◆ Problem
Filter the entries for lines with the word "width".

◆ Recorded information
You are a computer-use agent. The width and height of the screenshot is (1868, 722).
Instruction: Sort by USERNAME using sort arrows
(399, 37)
--
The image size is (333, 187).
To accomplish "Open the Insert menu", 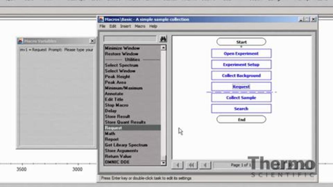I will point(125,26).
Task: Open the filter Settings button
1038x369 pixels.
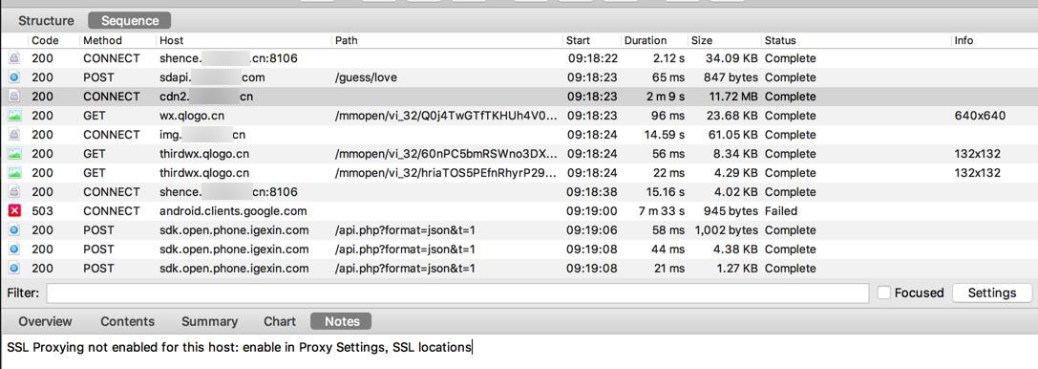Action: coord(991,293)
--
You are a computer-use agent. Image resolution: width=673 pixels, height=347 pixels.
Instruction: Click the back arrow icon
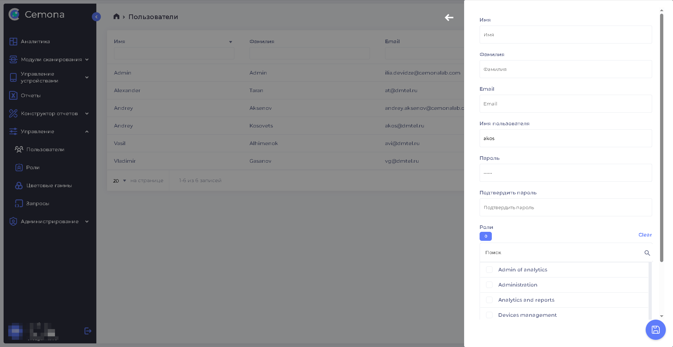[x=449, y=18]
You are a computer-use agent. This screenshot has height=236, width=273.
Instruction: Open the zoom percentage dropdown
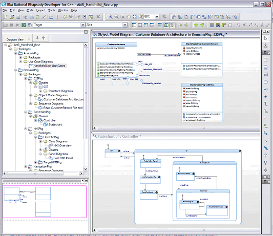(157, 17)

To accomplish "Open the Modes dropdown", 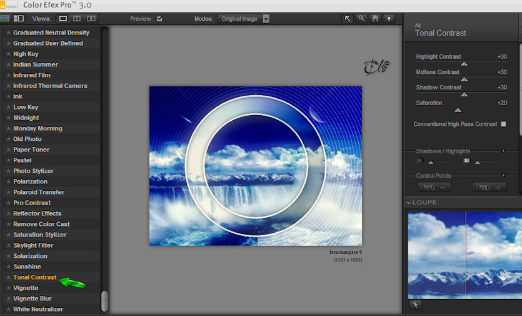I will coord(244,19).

◆ Your solution
You are a computer-use agent. The width and height of the screenshot is (1868, 722).
You are a computer-use agent. Image resolution: width=673 pixels, height=347 pixels.
You are a computer-use agent. This screenshot has height=236, width=273.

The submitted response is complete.